§ **Provided data**
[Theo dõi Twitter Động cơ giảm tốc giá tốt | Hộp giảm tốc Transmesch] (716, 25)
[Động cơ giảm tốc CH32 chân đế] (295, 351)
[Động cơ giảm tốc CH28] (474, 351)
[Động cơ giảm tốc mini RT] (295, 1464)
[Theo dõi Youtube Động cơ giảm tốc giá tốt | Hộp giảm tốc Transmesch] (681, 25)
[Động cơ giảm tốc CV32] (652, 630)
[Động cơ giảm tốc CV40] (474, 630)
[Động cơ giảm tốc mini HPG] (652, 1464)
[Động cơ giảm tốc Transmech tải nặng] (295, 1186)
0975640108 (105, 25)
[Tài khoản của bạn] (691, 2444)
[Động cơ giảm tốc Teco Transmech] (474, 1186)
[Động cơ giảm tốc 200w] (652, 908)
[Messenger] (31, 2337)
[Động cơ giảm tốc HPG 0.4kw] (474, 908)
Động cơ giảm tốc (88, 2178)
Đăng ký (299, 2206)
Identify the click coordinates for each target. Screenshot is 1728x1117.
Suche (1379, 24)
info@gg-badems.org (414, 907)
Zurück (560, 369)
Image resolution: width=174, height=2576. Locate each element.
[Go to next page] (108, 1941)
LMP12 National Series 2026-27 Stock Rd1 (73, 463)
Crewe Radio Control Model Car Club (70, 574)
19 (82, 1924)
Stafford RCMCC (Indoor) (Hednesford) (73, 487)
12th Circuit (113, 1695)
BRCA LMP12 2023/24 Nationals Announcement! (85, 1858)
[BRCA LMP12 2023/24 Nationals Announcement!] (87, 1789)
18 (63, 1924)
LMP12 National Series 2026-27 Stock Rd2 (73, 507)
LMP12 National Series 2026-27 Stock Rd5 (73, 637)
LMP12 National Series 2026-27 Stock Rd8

§ **Activity**
Give the complete material back, word for word.

§ **Answer box**
[Theo dõi Twitter Động cơ giảm tốc giá tốt | Hộp giảm tốc Transmesch] (716, 25)
[Động cơ giảm tốc CH32 chân đế] (295, 351)
[Động cơ giảm tốc CH28] (474, 351)
[Động cơ giảm tốc mini RT] (295, 1464)
[Theo dõi Youtube Động cơ giảm tốc giá tốt | Hộp giảm tốc Transmesch] (681, 25)
[Động cơ giảm tốc CV32] (652, 630)
[Động cơ giảm tốc CV40] (474, 630)
[Động cơ giảm tốc mini HPG] (652, 1464)
[Động cơ giảm tốc Transmech tải nặng] (295, 1186)
0975640108 (105, 25)
[Tài khoản của bạn] (691, 2444)
[Động cơ giảm tốc Teco Transmech] (474, 1186)
[Động cơ giảm tốc 200w] (652, 908)
[Messenger] (31, 2337)
[Động cơ giảm tốc HPG 0.4kw] (474, 908)
Động cơ giảm tốc (88, 2178)
Đăng ký (299, 2206)
Identify the click coordinates for each target. Screenshot is 1728x1117.
Suche (1379, 24)
info@gg-badems.org (414, 907)
Zurück (560, 369)
Image resolution: width=174, height=2576. Locate each element.
[Go to next page] (108, 1941)
LMP12 National Series 2026-27 Stock Rd1 (73, 463)
Crewe Radio Control Model Car Club (70, 574)
19 (82, 1924)
Stafford RCMCC (Indoor) (Hednesford) (73, 487)
12th Circuit (113, 1695)
BRCA LMP12 2023/24 Nationals Announcement! (85, 1858)
[BRCA LMP12 2023/24 Nationals Announcement!] (87, 1789)
18 (63, 1924)
LMP12 National Series 2026-27 Stock Rd2 (73, 507)
LMP12 National Series 2026-27 Stock Rd5 (73, 637)
LMP12 National Series 2026-27 Stock Rd8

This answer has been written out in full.